## Given request
Rewrite everything from the line containing "Task: Open De'Rell Bonner, M.Ed. profile name" down to the line containing "Action: pos(279,43)", keeping the requests as they are. Offset every coordinate in the answers by 27.

## Items
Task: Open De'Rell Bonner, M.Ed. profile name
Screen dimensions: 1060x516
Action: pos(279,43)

---

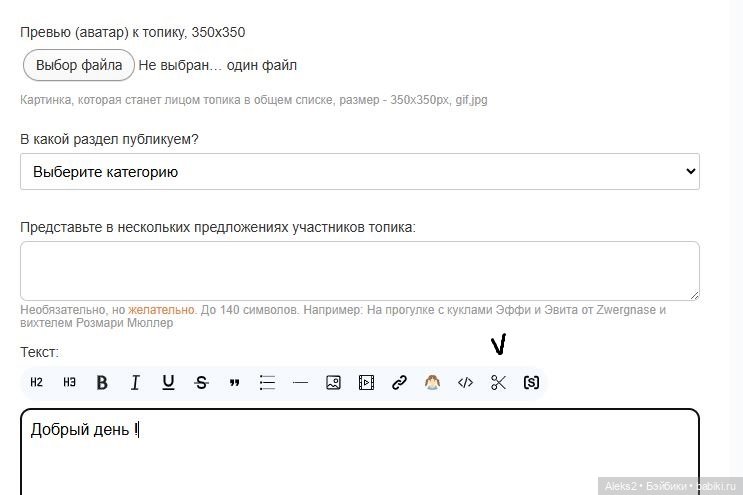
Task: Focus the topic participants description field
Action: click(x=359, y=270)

---

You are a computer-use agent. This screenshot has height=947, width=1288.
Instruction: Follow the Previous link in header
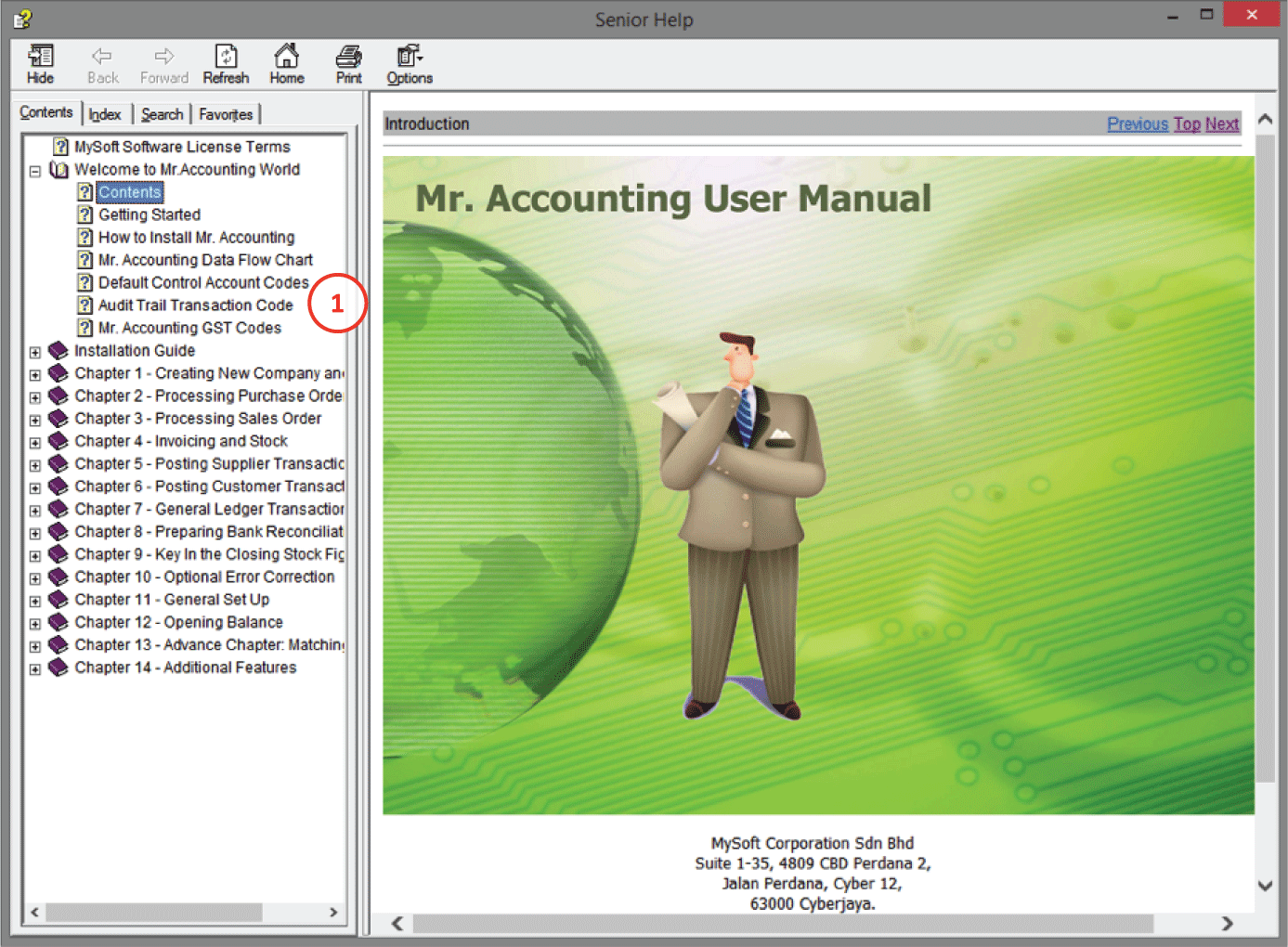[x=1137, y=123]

## Result for this task
Task: Open De'Rell Bonner, M.Ed. profile name
Screen dimensions: 1060x516
Action: pos(306,70)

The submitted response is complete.